RAW DATA:
+===+
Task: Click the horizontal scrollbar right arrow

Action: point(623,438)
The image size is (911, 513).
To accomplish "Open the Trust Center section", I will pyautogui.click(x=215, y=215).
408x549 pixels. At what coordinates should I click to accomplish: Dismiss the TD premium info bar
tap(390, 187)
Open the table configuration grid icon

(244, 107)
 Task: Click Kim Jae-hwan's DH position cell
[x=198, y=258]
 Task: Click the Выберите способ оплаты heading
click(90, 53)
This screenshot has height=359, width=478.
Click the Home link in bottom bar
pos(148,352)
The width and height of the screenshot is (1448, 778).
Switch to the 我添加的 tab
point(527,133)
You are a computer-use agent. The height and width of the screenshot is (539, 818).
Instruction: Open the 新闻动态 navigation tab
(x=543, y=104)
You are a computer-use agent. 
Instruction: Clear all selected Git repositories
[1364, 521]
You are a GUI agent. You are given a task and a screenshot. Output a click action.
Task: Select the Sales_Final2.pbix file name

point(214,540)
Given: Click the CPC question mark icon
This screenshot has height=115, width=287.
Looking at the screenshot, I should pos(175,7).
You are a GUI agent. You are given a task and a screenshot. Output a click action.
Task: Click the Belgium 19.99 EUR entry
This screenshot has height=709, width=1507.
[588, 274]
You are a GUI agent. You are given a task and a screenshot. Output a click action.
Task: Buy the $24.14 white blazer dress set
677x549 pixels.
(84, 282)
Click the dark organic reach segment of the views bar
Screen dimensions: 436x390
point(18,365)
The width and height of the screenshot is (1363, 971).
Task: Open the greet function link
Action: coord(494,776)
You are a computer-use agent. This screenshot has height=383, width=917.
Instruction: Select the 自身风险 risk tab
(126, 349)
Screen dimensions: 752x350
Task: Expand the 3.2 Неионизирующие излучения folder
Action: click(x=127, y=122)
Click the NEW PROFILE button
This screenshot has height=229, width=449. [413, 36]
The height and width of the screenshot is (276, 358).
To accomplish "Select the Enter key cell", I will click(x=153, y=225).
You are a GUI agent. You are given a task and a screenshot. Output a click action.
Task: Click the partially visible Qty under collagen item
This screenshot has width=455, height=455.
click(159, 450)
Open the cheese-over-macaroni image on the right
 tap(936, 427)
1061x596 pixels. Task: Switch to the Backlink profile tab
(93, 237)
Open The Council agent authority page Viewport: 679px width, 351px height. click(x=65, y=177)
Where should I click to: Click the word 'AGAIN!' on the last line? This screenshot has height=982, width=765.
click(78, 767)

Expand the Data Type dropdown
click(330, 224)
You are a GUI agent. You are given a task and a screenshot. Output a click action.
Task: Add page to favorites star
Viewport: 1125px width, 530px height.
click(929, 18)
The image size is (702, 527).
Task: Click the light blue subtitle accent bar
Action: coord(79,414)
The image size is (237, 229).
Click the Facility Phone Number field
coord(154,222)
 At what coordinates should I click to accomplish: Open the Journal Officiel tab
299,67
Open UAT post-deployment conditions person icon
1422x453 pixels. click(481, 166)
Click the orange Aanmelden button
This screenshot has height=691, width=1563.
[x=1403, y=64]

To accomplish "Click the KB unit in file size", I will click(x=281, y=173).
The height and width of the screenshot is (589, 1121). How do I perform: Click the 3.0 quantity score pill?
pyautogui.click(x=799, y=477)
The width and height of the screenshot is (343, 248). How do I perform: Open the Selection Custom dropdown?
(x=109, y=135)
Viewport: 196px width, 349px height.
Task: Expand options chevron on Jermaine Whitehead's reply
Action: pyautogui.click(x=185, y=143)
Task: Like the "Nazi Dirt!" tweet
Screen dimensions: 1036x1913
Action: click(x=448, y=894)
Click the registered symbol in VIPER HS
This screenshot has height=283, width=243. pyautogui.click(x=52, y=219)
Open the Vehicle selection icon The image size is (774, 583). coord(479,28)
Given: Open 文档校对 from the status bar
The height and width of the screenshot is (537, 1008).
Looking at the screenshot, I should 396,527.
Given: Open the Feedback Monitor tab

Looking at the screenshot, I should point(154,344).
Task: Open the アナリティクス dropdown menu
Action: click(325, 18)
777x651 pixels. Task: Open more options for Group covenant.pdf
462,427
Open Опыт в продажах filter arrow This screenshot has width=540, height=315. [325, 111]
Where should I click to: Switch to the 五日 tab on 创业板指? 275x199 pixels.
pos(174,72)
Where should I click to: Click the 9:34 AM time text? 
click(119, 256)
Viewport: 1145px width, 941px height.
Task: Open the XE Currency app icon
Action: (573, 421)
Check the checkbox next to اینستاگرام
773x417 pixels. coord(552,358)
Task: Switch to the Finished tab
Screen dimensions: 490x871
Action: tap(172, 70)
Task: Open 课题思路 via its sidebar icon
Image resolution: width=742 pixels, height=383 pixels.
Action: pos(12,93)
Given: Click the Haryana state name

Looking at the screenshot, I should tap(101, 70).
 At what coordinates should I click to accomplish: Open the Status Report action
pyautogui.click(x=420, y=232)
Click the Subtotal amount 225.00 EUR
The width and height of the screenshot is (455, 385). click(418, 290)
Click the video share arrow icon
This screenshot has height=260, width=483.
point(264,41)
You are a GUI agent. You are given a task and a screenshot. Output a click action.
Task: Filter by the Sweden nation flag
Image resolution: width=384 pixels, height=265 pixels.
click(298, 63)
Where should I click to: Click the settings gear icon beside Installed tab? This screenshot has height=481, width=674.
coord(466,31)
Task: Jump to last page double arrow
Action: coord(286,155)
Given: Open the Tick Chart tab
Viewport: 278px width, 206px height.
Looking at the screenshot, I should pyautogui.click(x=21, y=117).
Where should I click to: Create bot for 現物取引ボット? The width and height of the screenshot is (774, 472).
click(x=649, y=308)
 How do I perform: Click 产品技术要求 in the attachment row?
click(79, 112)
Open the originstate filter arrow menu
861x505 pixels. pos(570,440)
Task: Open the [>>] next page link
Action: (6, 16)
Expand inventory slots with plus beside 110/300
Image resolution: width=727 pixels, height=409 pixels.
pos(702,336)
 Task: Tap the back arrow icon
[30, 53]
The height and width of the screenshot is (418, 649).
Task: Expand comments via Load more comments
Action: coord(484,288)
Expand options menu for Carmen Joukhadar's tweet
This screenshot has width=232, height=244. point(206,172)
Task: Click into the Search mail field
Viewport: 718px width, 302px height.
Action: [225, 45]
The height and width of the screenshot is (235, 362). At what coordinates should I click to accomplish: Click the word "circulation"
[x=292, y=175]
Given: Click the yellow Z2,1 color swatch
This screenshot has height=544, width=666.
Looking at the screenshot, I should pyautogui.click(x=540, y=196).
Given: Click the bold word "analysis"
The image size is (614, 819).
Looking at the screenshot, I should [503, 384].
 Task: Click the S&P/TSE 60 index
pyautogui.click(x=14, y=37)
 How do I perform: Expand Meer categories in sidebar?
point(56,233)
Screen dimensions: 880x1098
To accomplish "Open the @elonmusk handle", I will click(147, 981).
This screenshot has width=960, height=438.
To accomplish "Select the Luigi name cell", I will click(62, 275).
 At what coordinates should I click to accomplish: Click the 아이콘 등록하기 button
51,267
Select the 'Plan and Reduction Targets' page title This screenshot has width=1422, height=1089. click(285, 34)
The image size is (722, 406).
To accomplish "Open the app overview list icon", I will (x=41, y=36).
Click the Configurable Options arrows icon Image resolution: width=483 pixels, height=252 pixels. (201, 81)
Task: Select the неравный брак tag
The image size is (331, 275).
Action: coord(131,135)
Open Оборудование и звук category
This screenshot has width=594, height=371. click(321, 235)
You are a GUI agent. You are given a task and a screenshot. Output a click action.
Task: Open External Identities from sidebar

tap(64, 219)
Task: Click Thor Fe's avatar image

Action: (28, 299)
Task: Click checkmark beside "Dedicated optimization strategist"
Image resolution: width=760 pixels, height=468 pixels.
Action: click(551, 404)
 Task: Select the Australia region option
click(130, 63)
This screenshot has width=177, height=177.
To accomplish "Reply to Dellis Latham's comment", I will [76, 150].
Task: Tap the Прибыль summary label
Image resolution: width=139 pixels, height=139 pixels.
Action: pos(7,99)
+===+
ABOUT THIS TASK:
When a line in the material contains the string "will", copy that line.

ANSWER BOX:
To accomplish "Open the Trust Center section", I will pyautogui.click(x=215, y=215).
To accomplish "Select the Enter key cell", I will click(x=153, y=225).
To accomplish "Click the KB unit in file size", I will click(x=281, y=173).
To accomplish "Open the @elonmusk handle", I will click(147, 981).
To accomplish "Select the Luigi name cell", I will click(62, 275).
To accomplish "Open the app overview list icon", I will (x=41, y=36).
To accomplish "Reply to Dellis Latham's comment", I will [76, 150].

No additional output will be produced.